## AIM OF THE EXERCISE:
Once you find the line with "This screenshot has width=676, height=422." in the data that follows, repeat it and every line after it exactly, through the line with "Viewport: 331px width, 247px height.".

(Stored records)
━━━━━━━━━━━━━━━━━━━━━━━━━━━━━━
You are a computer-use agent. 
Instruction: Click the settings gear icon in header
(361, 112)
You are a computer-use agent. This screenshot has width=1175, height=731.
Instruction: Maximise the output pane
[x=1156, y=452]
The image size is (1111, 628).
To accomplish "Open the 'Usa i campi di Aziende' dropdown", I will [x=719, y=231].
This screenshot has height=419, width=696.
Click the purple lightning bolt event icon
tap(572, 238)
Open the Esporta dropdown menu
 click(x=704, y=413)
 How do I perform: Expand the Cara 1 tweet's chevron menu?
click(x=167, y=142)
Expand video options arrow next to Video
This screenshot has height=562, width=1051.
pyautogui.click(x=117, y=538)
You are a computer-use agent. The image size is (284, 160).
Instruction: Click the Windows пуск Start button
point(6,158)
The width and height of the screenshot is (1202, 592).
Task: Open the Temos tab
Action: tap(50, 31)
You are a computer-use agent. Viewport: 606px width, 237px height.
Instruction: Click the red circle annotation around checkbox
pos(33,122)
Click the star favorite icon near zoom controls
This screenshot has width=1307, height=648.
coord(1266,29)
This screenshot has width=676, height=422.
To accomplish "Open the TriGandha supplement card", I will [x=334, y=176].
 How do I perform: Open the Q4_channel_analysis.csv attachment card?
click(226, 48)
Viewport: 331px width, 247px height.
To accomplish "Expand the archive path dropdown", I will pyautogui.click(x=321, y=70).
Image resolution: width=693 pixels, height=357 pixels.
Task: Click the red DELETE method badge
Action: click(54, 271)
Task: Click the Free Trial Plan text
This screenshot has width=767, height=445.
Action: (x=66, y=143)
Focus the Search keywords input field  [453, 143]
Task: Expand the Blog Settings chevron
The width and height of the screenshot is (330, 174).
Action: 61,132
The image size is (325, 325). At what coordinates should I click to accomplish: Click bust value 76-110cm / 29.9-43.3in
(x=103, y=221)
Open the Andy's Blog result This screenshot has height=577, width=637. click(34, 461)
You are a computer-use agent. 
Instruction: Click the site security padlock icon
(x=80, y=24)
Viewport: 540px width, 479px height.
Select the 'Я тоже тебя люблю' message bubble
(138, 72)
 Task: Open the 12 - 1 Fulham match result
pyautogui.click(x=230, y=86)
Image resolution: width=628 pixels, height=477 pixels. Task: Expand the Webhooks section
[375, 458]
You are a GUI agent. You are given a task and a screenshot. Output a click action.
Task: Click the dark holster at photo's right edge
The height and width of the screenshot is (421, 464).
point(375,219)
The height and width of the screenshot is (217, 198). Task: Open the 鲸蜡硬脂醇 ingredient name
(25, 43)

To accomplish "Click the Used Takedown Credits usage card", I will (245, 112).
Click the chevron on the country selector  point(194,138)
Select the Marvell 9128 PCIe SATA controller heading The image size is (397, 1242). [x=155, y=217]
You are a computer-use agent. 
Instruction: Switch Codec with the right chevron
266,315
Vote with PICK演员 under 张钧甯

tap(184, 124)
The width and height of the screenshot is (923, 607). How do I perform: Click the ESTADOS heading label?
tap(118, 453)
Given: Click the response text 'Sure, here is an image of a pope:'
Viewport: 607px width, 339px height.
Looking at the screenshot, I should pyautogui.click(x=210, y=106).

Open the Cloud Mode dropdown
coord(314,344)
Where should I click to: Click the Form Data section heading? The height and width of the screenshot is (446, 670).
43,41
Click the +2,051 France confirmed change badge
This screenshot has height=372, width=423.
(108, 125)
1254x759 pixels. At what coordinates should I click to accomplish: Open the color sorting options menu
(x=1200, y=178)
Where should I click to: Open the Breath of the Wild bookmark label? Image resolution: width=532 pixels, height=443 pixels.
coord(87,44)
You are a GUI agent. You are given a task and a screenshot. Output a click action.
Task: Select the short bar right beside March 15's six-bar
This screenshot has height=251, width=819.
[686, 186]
━━━━━━━━━━━━━━━━━━━━━━━━━━━━━━
## EXPECTED ANSWER:
This screenshot has width=676, height=422.
To accomplish "Open the TriGandha supplement card", I will [x=334, y=176].
 How do I perform: Open the Q4_channel_analysis.csv attachment card?
click(226, 48)
Viewport: 331px width, 247px height.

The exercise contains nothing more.